*Written instruction*.
In the Krups 865 thread below, copy the passage starting with "I've just been" and going on through "of the equipment.", swapping "restaurant" for "cafe".

*Document segment*.
——————

# Krups 865



## Tony1941 (Mar 23, 2014)

Hi

I've just been offered (for free!) a Krups 865 but can find no information about it except for a user manual that has been badly scanned and cuts off the RHS. It is quite old and clearly not been used for years. It was in a restaurant that failed a few years ago! Before I check it over/tamper with it, I thought I'd post on here to see if anyone has knowledge of the equipment.

Thanks in anticipation


----------



## Jason1wood (Jun 1, 2012)

Is it an espresso machine or grinder you're talking about?


----------



## Daren (Jan 16, 2012)

I have some experience of Krups - one I'd like to burn from my memory. That said it was what drove me into finding a "proper" espresso machine and grinder.

I cant speak for the model your referring to.


----------



## Tony1941 (Mar 23, 2014)

——————

*Data*.

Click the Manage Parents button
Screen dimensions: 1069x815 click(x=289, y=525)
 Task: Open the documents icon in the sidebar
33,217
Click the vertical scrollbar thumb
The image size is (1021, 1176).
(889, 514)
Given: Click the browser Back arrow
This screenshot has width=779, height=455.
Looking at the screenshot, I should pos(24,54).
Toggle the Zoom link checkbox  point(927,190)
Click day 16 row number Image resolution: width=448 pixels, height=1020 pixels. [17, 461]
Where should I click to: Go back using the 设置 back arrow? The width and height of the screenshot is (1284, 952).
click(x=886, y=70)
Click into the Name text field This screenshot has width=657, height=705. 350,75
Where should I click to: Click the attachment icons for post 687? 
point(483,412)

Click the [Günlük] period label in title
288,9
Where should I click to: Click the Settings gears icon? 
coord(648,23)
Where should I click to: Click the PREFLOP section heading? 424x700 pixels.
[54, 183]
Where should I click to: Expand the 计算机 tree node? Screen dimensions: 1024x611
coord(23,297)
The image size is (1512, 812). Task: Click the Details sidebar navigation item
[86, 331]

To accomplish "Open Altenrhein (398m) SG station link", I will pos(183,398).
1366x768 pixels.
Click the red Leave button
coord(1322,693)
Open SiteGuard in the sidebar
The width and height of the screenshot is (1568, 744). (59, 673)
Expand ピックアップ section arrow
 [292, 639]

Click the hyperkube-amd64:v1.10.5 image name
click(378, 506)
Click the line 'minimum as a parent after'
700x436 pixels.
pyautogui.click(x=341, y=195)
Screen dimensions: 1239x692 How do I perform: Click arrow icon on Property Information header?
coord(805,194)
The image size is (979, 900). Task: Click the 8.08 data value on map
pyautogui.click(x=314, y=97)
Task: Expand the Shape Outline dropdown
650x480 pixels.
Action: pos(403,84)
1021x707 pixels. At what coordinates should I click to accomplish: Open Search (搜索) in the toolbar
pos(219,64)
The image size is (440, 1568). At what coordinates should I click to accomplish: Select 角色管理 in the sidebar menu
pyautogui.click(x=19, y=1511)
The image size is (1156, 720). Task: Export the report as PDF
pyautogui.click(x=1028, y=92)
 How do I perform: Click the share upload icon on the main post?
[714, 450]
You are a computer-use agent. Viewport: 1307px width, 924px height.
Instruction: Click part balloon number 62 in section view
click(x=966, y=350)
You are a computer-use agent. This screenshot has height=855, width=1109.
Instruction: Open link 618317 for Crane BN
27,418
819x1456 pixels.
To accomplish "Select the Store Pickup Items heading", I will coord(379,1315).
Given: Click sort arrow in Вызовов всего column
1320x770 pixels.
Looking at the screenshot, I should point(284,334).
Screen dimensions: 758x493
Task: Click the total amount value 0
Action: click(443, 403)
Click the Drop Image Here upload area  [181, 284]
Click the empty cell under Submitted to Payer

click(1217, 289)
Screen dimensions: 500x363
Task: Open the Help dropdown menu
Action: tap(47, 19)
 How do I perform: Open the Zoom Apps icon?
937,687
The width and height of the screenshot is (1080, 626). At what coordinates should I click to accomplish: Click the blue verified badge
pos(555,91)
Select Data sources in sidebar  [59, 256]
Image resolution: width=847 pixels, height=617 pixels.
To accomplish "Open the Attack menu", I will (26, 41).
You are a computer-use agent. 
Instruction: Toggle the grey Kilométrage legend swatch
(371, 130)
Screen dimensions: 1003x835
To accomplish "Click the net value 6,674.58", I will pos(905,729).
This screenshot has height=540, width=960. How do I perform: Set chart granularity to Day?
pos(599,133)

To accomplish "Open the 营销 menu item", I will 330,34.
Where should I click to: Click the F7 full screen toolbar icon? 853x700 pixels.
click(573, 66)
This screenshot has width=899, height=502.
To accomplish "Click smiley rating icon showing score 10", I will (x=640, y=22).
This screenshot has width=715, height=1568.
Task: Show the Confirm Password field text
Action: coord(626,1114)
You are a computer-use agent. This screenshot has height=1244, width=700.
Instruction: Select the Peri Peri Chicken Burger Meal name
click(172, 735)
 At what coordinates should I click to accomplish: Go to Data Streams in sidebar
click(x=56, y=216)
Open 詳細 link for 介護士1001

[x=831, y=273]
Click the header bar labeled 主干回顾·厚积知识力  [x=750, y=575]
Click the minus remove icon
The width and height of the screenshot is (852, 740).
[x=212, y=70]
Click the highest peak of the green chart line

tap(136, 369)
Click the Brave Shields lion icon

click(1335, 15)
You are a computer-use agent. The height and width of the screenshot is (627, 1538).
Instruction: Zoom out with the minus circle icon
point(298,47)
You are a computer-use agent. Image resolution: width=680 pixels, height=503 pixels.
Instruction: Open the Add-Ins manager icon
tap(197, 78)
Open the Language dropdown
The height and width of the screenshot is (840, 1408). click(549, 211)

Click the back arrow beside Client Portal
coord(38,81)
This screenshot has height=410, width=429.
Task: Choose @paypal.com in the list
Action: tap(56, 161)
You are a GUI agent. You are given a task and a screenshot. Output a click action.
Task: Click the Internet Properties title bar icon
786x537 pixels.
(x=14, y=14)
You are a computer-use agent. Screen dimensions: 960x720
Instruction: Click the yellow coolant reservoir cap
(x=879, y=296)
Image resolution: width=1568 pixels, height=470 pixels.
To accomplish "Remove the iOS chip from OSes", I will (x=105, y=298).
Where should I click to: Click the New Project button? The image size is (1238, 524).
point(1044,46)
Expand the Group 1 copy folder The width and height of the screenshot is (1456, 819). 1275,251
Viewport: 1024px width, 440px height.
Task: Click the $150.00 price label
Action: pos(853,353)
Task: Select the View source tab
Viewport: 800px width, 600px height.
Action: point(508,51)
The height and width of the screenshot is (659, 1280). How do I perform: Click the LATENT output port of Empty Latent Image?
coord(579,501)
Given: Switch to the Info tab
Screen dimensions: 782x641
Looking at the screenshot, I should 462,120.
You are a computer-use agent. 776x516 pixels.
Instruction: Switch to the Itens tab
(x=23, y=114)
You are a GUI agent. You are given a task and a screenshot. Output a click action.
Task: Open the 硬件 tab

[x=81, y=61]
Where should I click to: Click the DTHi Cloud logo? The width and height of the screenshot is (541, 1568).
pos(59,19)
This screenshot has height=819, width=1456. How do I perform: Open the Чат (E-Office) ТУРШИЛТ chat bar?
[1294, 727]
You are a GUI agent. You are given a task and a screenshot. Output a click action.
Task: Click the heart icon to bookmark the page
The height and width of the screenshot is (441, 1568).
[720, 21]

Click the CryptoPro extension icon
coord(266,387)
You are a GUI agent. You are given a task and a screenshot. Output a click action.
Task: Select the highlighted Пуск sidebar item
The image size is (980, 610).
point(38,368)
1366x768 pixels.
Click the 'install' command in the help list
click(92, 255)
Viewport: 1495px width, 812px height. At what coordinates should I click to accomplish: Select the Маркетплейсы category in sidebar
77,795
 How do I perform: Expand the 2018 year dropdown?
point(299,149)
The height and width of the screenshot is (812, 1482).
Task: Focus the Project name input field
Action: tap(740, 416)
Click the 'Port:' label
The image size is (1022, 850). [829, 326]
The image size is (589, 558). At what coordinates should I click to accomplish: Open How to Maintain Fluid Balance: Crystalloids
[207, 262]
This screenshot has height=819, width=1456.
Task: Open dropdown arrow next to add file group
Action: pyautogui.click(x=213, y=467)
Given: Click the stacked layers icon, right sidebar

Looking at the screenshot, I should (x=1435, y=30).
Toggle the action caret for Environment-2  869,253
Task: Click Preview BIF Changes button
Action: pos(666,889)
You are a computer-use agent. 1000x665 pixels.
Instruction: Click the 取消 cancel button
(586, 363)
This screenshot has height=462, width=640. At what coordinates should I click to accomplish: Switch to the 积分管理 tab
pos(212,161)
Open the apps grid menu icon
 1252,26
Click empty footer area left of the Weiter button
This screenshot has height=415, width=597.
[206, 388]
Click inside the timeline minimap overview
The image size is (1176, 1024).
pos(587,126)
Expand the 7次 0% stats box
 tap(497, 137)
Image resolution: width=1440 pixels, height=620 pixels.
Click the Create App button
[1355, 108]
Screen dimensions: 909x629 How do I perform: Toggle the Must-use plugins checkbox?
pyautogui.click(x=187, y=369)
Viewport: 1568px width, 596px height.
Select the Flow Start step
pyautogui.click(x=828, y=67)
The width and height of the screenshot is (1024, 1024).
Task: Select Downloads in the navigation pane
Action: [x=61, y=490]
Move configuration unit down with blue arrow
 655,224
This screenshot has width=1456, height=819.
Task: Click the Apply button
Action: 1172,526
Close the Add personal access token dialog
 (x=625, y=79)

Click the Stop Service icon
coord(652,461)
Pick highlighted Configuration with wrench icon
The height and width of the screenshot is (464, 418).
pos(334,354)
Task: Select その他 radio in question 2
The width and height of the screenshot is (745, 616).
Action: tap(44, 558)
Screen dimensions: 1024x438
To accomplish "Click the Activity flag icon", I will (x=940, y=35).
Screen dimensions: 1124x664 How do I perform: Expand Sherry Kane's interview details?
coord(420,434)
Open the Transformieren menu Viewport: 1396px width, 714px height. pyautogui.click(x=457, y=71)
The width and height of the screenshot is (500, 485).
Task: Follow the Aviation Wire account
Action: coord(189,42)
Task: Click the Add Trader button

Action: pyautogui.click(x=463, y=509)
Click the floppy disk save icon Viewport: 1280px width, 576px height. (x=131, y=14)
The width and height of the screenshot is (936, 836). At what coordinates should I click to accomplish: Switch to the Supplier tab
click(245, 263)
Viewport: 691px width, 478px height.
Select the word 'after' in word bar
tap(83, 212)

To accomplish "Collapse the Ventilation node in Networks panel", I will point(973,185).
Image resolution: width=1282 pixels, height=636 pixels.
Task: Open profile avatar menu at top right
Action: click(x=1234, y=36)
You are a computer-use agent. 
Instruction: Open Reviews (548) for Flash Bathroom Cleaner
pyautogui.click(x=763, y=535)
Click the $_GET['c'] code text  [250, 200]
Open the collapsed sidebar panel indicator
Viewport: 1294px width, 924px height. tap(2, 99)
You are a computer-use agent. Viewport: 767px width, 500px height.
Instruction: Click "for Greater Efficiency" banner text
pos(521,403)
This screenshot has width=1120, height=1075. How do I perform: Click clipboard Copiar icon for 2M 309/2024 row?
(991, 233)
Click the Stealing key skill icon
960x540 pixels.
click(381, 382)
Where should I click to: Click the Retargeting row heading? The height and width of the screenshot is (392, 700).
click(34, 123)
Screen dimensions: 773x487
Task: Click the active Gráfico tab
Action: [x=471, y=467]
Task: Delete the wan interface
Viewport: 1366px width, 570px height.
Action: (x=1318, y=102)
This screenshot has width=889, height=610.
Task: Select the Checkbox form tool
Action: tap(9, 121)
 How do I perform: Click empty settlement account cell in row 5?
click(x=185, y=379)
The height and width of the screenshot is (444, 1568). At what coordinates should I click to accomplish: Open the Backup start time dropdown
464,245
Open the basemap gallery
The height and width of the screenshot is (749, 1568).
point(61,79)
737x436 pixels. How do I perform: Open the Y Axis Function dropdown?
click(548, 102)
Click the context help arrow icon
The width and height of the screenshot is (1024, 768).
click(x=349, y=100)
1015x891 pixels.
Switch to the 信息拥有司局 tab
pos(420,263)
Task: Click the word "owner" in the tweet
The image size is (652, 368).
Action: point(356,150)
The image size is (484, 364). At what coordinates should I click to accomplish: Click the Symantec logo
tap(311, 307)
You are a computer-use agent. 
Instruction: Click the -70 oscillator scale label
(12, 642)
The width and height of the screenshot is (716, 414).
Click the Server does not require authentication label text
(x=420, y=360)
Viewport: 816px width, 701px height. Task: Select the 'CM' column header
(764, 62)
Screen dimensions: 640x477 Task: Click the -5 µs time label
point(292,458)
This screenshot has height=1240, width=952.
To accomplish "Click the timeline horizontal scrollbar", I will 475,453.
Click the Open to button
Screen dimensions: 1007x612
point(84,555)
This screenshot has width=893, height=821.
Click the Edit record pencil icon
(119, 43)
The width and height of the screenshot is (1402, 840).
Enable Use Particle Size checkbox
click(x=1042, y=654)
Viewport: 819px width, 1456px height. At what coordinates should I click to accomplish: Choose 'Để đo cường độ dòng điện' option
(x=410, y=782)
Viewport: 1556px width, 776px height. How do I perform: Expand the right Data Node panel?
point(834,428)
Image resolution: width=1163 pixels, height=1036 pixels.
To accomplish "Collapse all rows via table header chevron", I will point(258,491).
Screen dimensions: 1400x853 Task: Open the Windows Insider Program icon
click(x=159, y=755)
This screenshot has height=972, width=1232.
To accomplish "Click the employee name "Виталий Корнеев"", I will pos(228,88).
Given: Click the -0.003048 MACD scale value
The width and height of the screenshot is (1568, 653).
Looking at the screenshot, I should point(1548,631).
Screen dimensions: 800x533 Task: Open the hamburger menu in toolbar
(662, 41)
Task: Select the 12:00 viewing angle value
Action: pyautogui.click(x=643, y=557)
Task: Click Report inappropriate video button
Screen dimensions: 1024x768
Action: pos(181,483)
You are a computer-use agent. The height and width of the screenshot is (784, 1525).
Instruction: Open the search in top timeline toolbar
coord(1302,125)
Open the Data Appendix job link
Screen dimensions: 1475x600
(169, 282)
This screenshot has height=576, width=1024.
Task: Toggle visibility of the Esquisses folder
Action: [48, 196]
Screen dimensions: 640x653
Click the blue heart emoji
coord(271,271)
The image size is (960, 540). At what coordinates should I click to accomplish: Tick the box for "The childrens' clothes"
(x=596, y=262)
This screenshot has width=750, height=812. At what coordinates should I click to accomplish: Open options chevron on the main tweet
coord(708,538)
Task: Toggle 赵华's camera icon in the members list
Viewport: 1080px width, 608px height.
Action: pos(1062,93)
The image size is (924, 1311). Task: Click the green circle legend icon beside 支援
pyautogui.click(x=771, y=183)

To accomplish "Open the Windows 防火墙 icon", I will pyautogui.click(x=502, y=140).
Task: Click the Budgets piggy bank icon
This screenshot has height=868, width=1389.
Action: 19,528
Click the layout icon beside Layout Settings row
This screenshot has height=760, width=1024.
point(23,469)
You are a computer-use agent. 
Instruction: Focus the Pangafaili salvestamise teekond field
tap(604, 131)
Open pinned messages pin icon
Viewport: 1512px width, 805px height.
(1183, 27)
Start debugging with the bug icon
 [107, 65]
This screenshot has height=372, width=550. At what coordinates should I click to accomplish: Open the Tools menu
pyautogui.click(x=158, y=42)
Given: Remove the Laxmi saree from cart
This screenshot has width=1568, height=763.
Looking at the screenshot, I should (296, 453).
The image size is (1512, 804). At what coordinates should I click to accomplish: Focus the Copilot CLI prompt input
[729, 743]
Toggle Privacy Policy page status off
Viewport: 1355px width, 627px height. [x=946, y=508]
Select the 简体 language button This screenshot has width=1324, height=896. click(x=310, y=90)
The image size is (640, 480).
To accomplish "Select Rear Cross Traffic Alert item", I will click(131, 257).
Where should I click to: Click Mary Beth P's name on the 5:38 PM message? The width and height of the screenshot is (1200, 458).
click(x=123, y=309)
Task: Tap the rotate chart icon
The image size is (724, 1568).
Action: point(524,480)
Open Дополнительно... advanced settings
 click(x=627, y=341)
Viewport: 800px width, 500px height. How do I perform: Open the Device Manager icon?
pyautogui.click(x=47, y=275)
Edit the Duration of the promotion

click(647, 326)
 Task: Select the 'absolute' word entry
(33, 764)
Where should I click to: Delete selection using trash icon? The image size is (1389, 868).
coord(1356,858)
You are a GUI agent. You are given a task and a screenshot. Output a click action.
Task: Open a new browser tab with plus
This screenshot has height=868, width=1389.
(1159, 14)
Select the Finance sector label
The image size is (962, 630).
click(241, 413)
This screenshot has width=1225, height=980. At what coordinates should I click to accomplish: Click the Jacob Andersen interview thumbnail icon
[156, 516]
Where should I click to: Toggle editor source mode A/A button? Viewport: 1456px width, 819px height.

——————

*Written response*.
I've just been offered (for free!) a Krups 865 but can find no information about it except for a user manual that has been badly scanned and cuts off the RHS. It is quite old and clearly not been used for years. It was in a cafe that failed a few years ago! Before I check it over/tamper with it, I thought I'd post on here to see if anyone has knowledge of the equipment.